Esta enfermedad se define como una situación fisiopatológica donde el corazón es incapaz de chupar casta a un ritmo adecuado a los requerimientos metabólicos tisulares de este.
Al conmemorarse, este 9 de mayo, el Día Mundial de la Insuficiencia Cardiacael doctor Edgar Condena, cardiólogo de Hospiten Santo Domingo, informó que entre las principales causas que la provocan un 50% son secundarias, como la isquémica miocárdica, la hipertensión arterial, y en último medida valvulopatías, las arritmias cardiacas y periparto.

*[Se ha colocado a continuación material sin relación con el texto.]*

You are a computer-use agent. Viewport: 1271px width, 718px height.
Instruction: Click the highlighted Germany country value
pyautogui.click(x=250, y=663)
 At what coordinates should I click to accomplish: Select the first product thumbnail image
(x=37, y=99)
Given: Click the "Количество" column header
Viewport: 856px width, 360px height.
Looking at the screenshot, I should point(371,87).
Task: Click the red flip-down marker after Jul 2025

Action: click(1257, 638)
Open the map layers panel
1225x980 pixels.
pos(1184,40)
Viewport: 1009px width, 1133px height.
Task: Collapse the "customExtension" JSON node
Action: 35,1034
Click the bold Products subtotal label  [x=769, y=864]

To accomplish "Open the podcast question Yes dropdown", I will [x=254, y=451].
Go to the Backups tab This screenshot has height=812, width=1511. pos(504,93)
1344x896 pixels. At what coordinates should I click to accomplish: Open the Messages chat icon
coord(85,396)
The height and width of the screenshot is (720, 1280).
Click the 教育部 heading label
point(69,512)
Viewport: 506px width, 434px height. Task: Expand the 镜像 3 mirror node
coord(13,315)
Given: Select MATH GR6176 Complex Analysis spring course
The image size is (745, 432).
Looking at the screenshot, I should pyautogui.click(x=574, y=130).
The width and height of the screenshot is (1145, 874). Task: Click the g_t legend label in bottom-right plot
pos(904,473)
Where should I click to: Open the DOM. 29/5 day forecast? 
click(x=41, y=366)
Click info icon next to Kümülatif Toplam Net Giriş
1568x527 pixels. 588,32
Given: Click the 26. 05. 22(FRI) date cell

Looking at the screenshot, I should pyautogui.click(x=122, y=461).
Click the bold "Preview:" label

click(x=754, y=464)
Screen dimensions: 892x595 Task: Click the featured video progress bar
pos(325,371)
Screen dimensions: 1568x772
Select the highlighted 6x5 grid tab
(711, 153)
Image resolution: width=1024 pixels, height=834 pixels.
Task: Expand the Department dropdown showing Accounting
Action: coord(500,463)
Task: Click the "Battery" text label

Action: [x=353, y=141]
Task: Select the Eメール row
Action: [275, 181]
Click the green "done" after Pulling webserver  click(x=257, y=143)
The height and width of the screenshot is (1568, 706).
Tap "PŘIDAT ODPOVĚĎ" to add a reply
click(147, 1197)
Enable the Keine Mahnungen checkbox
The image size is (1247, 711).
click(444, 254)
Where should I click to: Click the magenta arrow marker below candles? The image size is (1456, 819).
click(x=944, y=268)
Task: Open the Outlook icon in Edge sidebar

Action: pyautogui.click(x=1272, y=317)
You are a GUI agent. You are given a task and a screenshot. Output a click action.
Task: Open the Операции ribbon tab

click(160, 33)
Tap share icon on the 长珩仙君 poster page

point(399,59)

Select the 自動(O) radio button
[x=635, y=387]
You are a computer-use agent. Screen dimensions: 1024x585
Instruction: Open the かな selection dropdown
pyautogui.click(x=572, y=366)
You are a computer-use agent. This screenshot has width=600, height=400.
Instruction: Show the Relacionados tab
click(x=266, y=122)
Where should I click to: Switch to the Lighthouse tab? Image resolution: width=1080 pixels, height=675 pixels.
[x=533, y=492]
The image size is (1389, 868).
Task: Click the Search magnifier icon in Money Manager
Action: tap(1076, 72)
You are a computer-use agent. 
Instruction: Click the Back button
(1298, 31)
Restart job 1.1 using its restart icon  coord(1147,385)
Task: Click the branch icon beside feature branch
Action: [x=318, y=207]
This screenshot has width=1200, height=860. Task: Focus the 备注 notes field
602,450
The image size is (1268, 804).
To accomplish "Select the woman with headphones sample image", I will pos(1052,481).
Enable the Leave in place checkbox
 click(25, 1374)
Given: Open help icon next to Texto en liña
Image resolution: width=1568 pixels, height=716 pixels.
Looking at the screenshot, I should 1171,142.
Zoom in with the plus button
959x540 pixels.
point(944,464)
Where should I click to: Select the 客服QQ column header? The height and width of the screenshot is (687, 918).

“Pero es una condición que podría ser reversible, lo que se conoce como recuperada. Esto se logra con tratamiento farmacológico, control de la ingesta de alimentos sólidos y líquidos, y en algunos casos, con la colocación de dispositivos cardíacos”, precisó el doctor Condena.
El diestro destacó que esta condición se diferencia de otras enfermedades cardíacas porque suele ser el resultado de un mal control sostenido en el tiempo de la presión arterial, así como de la errata de prevención de otras patologías, como el infarto de miocardio.
Condena explicó que, si aceptablemente la insuficiencia cardíaca es más global en adultos mayores, actualmente se observa un aumento en su incidencia en pacientes jóvenes. “Es una condición que afecta por igual a hombres y mujeres”, puntualizó.
Entre los principales síntomas de la enfermedad, el doctor Condena citó como frecuentes la disnea o errata de salero, edemas de miembros inferiores, disnea paroxística nocturna, taquicardia y tos nocturna, entre otros.
Su detección y diagnosis -dijo- es posible mediante la realización de chequeos a los signos y síntomas del paciente, y con pruebas complementarias, como la ecocardiografía, radiografía del tórax, y pruebas de laboratorio como los péptidos natriuréticos.
Condena explicó que la enfermedad afecta la vida diaria de las personas, correcto a lo florido de la sintomatología y lo limitante de la misma, ya que los pacientes se ven en la incapacidad de realizar labores cotidianas, “por lo que la motivación y el cortejo por profesionales y familiares es extremadamente necesario”.
Entre los tratamientos disponibles para la insuficiencia cardíaca, el doctor Condena señaló que existen varias opciones, entre ellas está la terapia farmacológica fundacional, conocida como “los cuatro pilares”, que serían los betabloqueantes, iSGLT2, ARNI y Mineralocorticoides. Todavía se dispone de dispositivos como marcapasos, extirpación por radiofrecuencia y ultrafiltración.
Recomendó que, si se presentan algunos de los síntomas antiguamente descritos, deben ser revisados para evitar desarrollar la condición.